Justice of the High Court of Australia
- Incumbent
- Assumed office 1 March 2021
- Nominated by: Scott Morrison
- Appointed by: David Hurley
- Preceded by: Virginia Bell

Judge of the Federal Court of Australia
- In office 15 April 2014 – 28 February 2021

Personal details
- Born: 7 March 1966 (age 60)
- Parents: Murray Gleeson (father); Robyn Gleeson (mother);
- Relatives: Eric Bana (brother-in-law)
- Education: Monte Sant'Angelo Mercy College University of Sydney
- Occupation: Jurist

= Jacqueline Gleeson =

Australian High Court justice (born 1966)

Jacqueline Sarah Gleeson (born 7 March 1966) is an Australian jurist.

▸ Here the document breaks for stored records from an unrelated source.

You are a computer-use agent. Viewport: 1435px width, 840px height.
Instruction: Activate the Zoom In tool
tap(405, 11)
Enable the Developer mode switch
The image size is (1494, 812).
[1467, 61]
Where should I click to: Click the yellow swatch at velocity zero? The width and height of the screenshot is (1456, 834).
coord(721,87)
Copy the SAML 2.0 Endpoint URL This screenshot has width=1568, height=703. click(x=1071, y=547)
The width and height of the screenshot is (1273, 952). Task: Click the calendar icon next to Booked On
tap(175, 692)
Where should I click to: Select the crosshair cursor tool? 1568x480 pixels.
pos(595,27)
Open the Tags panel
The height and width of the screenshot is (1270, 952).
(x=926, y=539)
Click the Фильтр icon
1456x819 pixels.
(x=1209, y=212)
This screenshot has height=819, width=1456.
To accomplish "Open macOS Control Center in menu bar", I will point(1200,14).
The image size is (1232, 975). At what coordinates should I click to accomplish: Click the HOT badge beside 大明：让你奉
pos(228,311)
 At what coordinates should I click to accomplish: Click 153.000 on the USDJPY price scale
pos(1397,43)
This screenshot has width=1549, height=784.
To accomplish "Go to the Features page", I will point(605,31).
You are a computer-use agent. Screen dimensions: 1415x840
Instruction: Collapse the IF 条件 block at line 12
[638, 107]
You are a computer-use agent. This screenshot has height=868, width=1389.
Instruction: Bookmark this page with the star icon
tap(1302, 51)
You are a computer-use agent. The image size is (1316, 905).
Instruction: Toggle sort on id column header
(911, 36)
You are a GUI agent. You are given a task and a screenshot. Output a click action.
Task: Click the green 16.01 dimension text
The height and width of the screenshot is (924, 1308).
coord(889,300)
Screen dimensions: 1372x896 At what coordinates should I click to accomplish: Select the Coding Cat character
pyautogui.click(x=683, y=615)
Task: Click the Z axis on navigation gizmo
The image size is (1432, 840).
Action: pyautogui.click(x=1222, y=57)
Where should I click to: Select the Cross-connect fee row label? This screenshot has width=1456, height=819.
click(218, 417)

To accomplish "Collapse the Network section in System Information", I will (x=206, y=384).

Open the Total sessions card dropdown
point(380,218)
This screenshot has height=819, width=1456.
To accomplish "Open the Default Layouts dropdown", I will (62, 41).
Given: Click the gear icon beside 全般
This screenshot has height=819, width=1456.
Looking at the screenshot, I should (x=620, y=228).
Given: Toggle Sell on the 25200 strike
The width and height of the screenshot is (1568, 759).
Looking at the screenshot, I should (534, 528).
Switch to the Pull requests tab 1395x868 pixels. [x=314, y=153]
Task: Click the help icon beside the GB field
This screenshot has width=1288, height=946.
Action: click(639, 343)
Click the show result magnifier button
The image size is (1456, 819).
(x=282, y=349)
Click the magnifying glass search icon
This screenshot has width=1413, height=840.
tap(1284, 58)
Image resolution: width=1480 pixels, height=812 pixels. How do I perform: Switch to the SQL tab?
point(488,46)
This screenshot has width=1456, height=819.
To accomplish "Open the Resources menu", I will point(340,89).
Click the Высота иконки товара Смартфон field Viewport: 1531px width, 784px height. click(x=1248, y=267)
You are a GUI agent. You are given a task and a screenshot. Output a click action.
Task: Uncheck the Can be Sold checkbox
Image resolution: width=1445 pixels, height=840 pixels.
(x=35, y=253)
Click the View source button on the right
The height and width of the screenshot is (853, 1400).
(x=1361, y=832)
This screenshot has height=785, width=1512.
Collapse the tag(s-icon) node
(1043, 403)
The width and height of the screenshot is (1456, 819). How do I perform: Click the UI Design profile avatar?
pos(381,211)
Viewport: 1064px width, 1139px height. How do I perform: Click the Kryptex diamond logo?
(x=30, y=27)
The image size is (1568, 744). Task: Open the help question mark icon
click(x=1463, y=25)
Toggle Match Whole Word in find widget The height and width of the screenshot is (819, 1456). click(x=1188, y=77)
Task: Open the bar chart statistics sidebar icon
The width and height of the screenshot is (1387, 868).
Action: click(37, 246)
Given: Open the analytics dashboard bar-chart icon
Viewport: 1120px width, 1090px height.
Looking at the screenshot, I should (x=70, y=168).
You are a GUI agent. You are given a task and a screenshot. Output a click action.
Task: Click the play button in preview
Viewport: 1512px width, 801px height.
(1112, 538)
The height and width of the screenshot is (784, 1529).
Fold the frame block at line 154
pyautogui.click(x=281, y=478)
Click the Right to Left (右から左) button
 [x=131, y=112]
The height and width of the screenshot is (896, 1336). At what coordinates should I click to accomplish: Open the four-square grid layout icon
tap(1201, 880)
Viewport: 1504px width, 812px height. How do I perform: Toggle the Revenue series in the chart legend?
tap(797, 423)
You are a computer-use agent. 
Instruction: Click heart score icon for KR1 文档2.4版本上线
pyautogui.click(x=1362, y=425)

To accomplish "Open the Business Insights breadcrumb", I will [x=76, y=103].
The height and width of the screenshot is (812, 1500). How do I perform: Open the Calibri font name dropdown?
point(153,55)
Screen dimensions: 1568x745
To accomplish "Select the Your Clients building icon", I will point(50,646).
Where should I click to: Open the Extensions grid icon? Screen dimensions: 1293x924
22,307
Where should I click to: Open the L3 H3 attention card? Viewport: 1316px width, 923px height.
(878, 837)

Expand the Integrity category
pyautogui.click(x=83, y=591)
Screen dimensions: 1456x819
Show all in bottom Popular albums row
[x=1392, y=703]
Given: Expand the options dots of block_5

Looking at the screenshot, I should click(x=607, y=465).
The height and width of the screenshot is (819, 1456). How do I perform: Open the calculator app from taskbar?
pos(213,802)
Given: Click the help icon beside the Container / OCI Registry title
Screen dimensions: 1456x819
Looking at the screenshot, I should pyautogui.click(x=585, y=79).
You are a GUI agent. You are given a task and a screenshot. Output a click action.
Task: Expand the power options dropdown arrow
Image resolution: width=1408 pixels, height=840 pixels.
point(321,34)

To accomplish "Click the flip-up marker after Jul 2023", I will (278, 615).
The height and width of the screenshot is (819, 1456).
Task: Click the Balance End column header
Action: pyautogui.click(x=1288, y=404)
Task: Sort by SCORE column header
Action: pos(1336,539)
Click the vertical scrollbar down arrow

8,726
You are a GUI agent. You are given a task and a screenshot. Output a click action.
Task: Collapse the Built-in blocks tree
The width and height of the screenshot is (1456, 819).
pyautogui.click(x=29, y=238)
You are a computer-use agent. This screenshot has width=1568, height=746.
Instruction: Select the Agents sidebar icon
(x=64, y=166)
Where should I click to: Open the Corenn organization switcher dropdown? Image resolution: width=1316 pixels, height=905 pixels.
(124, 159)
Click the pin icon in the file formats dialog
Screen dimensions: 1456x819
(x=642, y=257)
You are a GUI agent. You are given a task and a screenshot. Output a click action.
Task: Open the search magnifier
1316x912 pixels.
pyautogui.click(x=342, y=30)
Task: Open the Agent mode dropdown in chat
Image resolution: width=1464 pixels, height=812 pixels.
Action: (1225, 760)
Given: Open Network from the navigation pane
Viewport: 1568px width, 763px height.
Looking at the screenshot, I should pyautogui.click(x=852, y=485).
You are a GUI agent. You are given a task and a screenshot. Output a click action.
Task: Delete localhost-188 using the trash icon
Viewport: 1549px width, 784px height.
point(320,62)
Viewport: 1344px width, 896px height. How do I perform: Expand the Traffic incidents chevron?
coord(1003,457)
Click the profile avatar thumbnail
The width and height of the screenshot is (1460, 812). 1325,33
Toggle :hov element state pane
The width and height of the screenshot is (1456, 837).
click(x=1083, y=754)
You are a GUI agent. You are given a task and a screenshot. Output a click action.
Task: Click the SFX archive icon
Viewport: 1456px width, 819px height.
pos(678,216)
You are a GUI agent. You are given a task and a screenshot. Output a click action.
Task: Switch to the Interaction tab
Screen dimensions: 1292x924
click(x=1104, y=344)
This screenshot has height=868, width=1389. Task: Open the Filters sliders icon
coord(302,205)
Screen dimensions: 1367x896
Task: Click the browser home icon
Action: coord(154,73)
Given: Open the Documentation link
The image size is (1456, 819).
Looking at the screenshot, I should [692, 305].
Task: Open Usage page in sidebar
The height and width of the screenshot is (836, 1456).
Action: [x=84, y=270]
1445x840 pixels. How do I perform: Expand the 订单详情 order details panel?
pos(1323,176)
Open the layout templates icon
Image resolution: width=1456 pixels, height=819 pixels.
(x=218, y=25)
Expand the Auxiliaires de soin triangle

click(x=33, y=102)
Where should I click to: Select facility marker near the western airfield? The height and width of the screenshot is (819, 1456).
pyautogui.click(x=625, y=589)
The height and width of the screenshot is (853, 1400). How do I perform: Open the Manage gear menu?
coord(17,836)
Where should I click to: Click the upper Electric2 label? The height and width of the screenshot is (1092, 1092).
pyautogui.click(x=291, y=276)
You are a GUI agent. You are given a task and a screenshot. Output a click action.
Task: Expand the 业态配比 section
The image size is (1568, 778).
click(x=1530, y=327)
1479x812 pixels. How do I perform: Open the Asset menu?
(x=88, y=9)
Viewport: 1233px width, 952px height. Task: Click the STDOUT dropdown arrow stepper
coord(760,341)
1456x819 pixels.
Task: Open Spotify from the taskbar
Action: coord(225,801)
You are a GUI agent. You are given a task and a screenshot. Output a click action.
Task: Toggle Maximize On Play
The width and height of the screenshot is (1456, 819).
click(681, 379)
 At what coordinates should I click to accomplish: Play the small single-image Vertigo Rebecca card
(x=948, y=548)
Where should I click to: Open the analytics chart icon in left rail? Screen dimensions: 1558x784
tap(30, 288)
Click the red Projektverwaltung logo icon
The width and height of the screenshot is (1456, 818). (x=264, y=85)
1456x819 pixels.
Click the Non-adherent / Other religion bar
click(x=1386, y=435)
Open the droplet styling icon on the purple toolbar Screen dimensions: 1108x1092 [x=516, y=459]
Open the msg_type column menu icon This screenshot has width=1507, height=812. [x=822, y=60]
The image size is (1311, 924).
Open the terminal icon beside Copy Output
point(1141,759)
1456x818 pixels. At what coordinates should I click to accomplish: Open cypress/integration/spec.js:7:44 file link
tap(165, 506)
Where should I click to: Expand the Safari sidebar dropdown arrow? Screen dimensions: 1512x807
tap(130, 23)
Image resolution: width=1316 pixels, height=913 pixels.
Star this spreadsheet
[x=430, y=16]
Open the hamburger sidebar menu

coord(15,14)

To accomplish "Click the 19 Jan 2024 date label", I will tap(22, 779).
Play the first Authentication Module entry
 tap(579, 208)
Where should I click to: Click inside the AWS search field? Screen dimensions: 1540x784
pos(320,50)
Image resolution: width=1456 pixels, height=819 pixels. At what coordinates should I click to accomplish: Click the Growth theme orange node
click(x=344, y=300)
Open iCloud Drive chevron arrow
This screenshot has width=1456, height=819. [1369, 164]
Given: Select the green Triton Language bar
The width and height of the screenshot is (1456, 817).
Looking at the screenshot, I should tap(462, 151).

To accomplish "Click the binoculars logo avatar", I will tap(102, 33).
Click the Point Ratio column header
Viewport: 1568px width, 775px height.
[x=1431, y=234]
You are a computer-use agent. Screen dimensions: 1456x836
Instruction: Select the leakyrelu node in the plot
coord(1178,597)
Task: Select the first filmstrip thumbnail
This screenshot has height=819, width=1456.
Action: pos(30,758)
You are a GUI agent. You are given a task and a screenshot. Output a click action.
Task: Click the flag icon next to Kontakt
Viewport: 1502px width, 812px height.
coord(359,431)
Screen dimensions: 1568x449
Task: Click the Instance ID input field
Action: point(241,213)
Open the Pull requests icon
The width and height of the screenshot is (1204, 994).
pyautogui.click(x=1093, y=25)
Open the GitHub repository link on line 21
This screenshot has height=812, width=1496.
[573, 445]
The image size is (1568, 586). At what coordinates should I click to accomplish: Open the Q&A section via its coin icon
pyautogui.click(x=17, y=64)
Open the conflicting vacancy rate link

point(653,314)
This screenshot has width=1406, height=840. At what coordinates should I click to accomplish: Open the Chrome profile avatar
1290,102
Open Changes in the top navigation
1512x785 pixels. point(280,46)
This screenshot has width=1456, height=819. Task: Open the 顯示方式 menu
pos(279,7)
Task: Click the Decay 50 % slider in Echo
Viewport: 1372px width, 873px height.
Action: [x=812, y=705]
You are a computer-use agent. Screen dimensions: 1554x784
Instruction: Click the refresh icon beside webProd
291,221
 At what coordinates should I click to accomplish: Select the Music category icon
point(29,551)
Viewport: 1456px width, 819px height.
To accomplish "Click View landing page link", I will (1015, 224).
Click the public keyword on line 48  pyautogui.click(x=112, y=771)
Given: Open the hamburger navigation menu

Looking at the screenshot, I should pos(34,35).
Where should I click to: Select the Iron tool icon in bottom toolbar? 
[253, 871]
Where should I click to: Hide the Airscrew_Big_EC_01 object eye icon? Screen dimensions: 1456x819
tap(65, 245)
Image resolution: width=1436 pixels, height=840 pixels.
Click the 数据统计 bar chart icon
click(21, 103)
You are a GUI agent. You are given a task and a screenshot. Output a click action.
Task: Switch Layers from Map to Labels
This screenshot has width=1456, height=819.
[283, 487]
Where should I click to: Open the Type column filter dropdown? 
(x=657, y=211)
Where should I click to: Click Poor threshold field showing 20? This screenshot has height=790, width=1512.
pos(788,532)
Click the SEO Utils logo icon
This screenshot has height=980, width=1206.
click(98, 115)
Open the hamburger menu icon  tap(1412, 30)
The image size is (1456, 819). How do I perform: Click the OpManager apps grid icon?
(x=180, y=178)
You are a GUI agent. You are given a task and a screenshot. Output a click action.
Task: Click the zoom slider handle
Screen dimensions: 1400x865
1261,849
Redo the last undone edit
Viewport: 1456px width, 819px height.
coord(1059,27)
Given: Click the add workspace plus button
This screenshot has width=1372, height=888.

She has been a Justice of the High Court of Australia since 1 March 2021, and was a judge of the Federal Court of Australia, based in Sydney, from April 2014 to February 2021.

==Early life and education==

Gleeson is the eldest of four children of former Chief Justice of Australia Murray Gleeson and Robyn Gleeson. Speaking about her upbringing, Gleeson stated that "my wellbeing and development was my mother's job and she can justly take credit for any success of mine." She was educated at Monte Sant'Angelo Mercy College and attended Sancta Sophia College, University of Sydney, where she completed a Bachelor of Arts in 1986 and a Bachelor of Laws in 1989.

==Career==

Gleeson was admitted as a lawyer in 1989, and worked as an associate to Justice Trevor Morling of the Federal Court and then as a solicitor for Bush Burke & Company. Gleeson was admitted as a barrister in 1991. In 2000, she left the Bar to work as general counsel for the Australian Broadcasting Authority and then from 2003 a senior executive lawyer for the Australian Government Solicitor. She completed a Master of Laws from the University of Sydney in 2005, before returning to the Bar in 2007. She gained senior counsel status in 2012. Her practice specialised in administrative law, competition and consumer law, professional liability, disciplinary proceedings and taxation. Gleeson represented the New South Wales government at the Royal Commission into Institutional Responses to Child Sexual Abuse, and represented QBE Insurance in the Canberra bushfires litigation in 2013, then the Australian Capital Territory's largest ever civil case.

===Federal Court===

Gleeson was appointed to the Federal Court by Attorney-General George Brandis on 15 April 2014, replacing retired Justice Dennis Cowdroy. Gleeson has sat on a number of high-profile cases, dismissing claims against the Australian Securities and Investments Commission brought by clients of Storm Financial that alleged that the regulator should have taken action to prevent their loss. Gleeson held that a company promoting a scheme "how to buy a house for $1" had engaged in misleading and deceptive conduct. Gleeson was a member of the Full Court of the Federal Court that unanimously upheld an appeal by the Australian Defence Force, finding that the ADF had not breached the implied freedom of political communication when it terminated Gaynor's commission in the army reserve after he expressed anti-homosexual and anti-Islamic views. The High Court refused special leave to appeal against the decision.
In June 2019, Gleeson found in favour of Kimberly-Clark Australia in Australian Competition and Consumer Commission's (ACCC) case against them for the claim that "flushable wipes" were in fact safely flushable in Australia's sewerage system, saying that although they contributed to household sewerage system blockages in an unknown number of instances, even faecal matter and toilet paper contributed to those problems. ACCC argued unsuccessfully that Kimberly-Clark shouldn't be able to take advantage of the difficulty to isolate individual causes in individual cases, and that it was a significant cause of systematic issues.

=== High Court ===
On 28 October 2020, Prime Minister Scott Morrison and Attorney-General Christian Porter announced that Gleeson and Simon Steward would be appointed to the High Court of Australia to fill the vacancies caused by upcoming retirements of Geoffrey Nettle and Virginia Bell. She began her term on 1 March 2021 in succession to Bell.